-- EXERCISE MATERIAL follows --
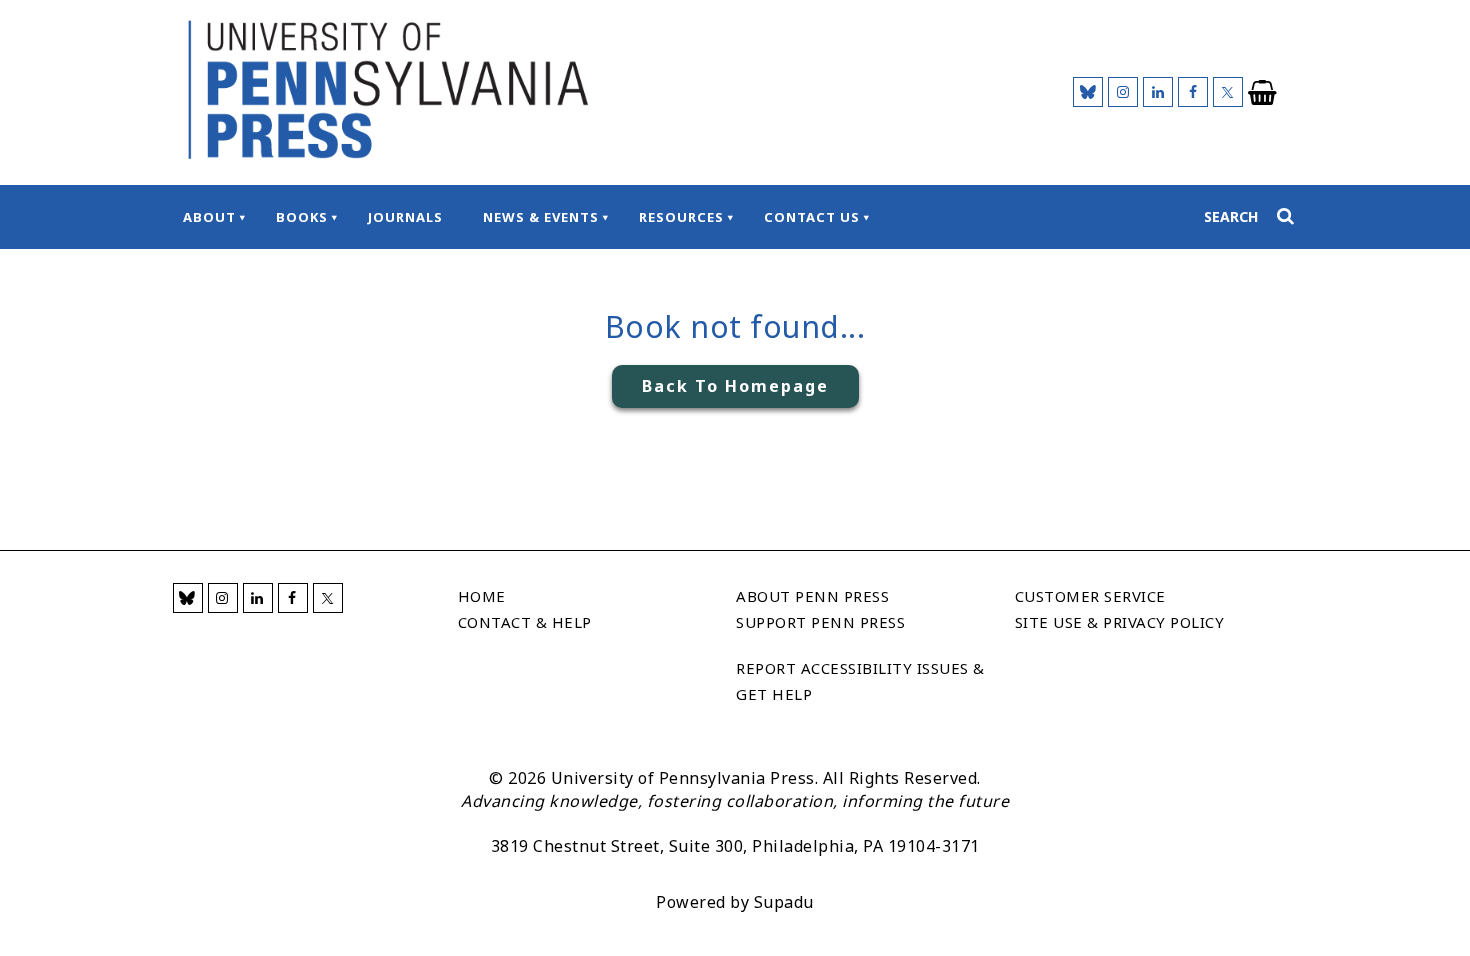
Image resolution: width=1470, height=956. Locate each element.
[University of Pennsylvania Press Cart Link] (1263, 93)
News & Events (541, 217)
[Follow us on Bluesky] (1088, 92)
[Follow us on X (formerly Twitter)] (1228, 92)
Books (302, 217)
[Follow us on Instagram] (1123, 92)
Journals (405, 217)
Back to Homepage (735, 386)
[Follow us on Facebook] (1193, 92)
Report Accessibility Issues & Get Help (860, 681)
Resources (681, 217)
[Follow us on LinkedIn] (1158, 92)
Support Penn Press (820, 622)
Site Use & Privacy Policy (1120, 622)
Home (482, 596)
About (209, 217)
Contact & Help (525, 622)
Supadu (784, 902)
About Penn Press (812, 596)
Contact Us (812, 217)
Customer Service (1090, 596)
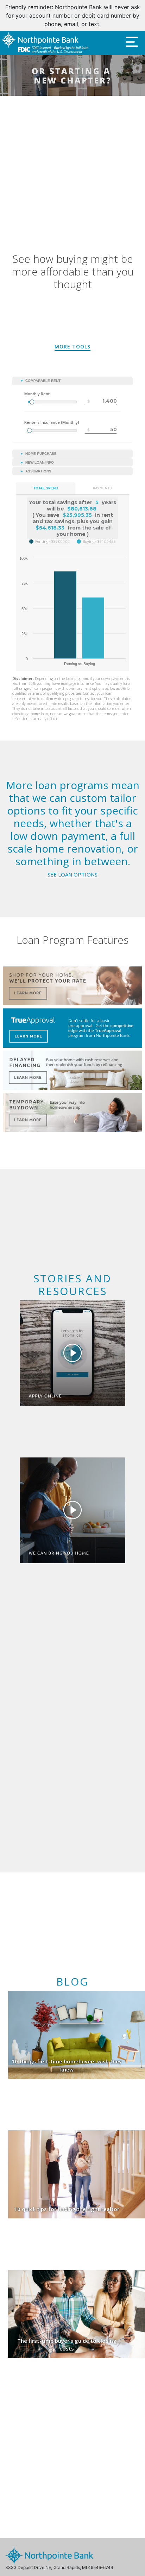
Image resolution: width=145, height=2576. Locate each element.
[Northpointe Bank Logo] (44, 34)
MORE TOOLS (72, 338)
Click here (113, 15)
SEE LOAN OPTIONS (72, 865)
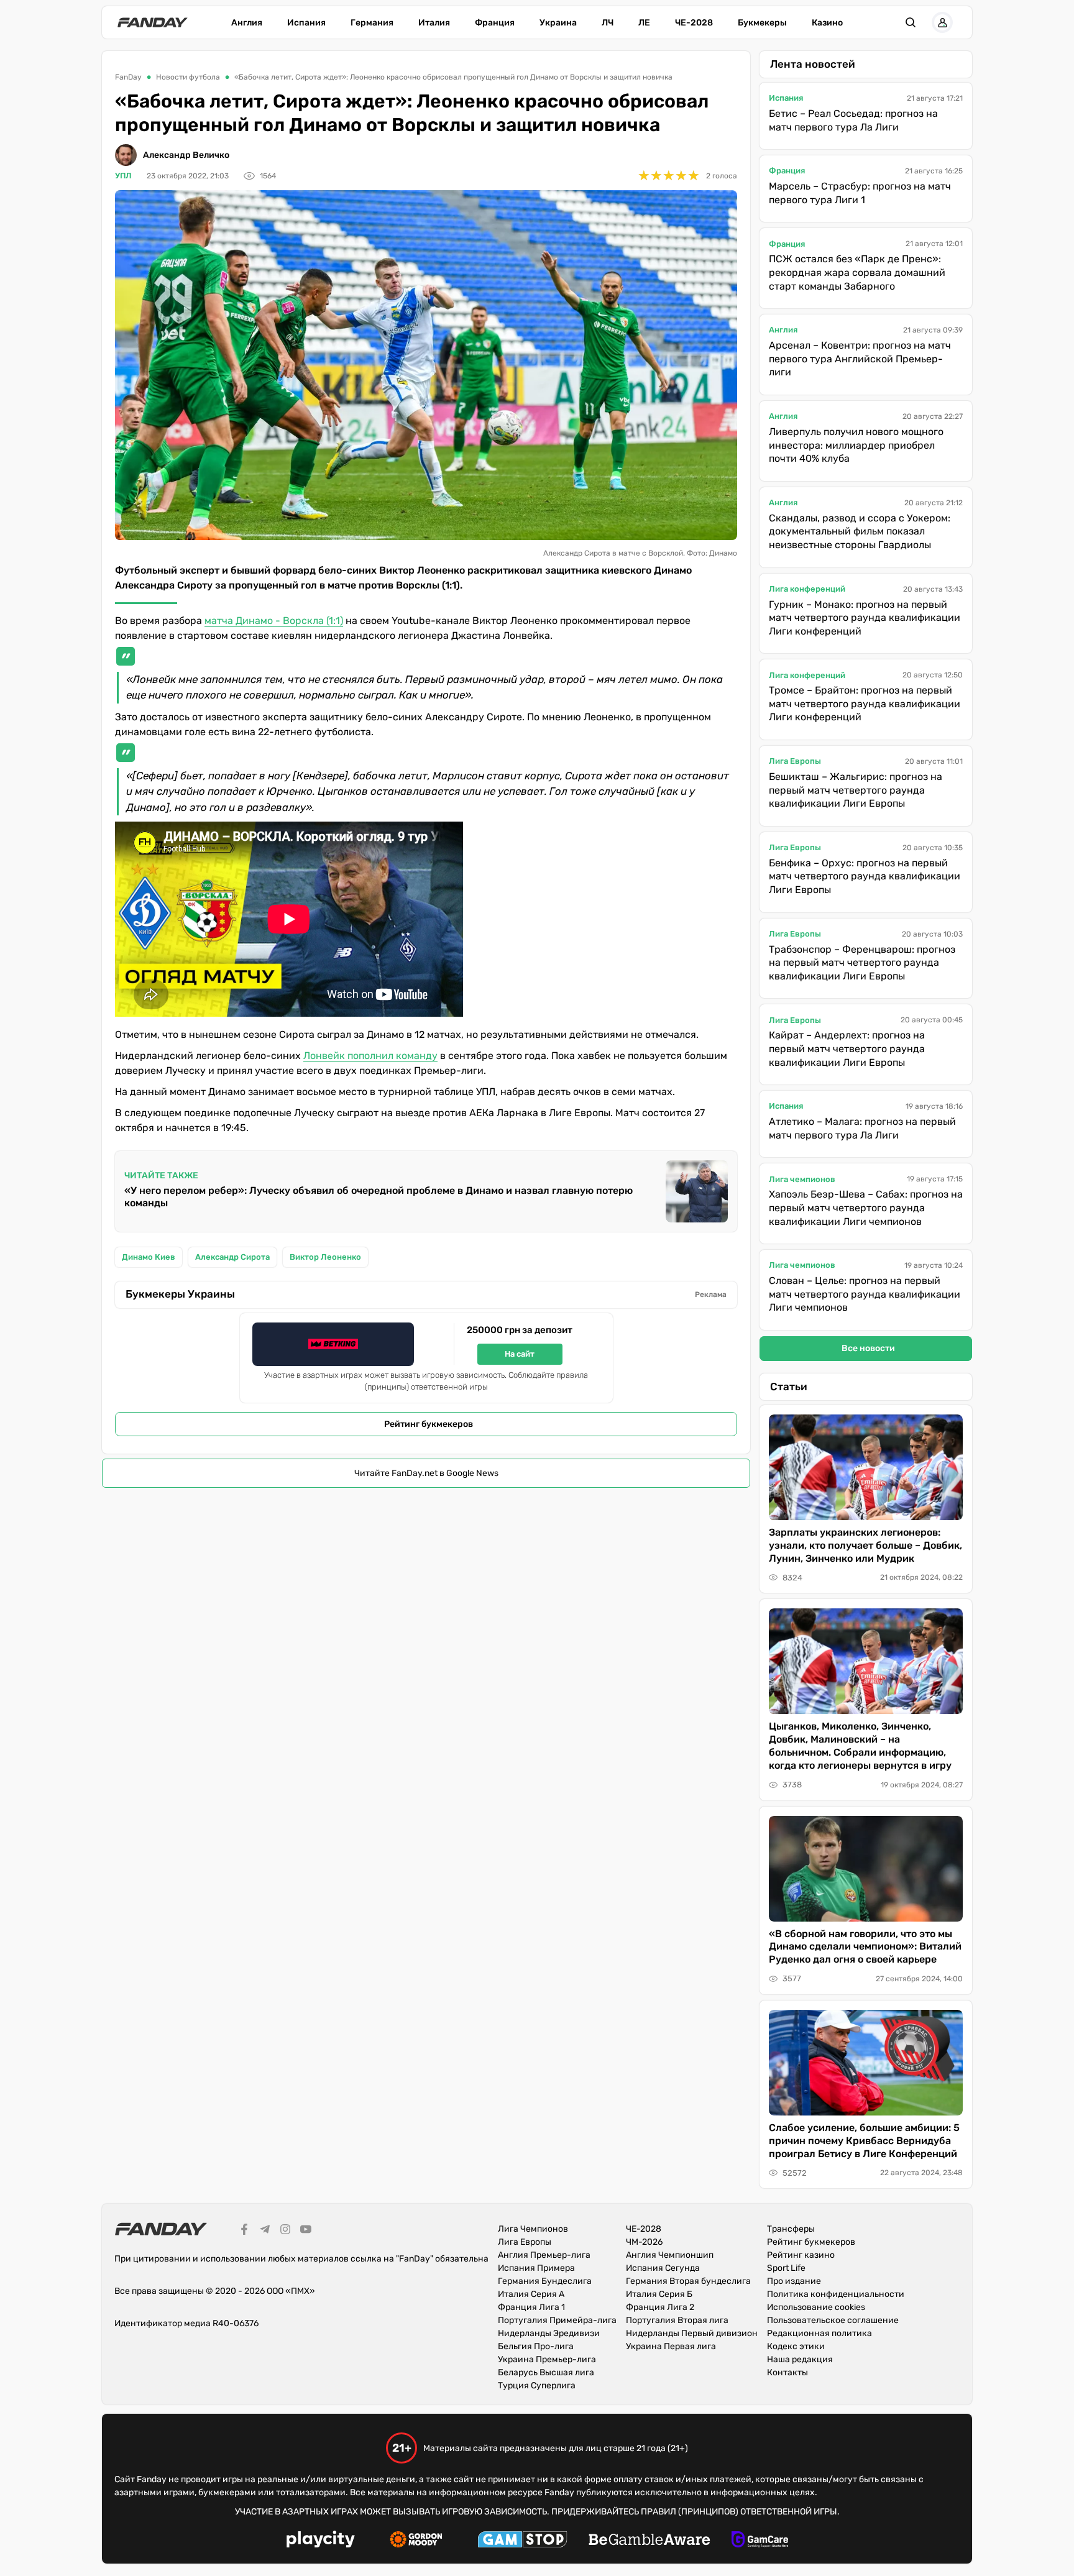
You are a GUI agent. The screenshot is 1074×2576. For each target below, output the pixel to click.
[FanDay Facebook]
-- EXERCISE MATERIAL concluded --
** EXERCISE GOAL **
Every line in the data above needs to be given again exactly, pictures aside.

** TASK RESULT **
Image resolution: width=1470, height=956. Locate each element.
[University of Pennsylvania Press Cart Link] (1263, 93)
News & Events (541, 217)
[Follow us on Bluesky] (1088, 92)
[Follow us on X (formerly Twitter)] (1228, 92)
Books (302, 217)
[Follow us on Instagram] (1123, 92)
Journals (405, 217)
Back to Homepage (735, 386)
[Follow us on Facebook] (1193, 92)
Report Accessibility Issues & Get Help (860, 681)
Resources (681, 217)
[Follow us on LinkedIn] (1158, 92)
Support Penn Press (820, 622)
Site Use & Privacy Policy (1120, 622)
Home (482, 596)
About (209, 217)
Contact & Help (525, 622)
Supadu (784, 902)
About Penn Press (812, 596)
Contact Us (812, 217)
Customer Service (1090, 596)
Image resolution: width=145, height=2576. Locate each element.
[Northpointe Bank Logo] (44, 34)
MORE TOOLS (72, 338)
Click here (113, 15)
SEE LOAN OPTIONS (72, 865)
You are a GUI agent. The screenshot is 1074×2576. For each target below, output the pixel to click.
[FanDay Facebook]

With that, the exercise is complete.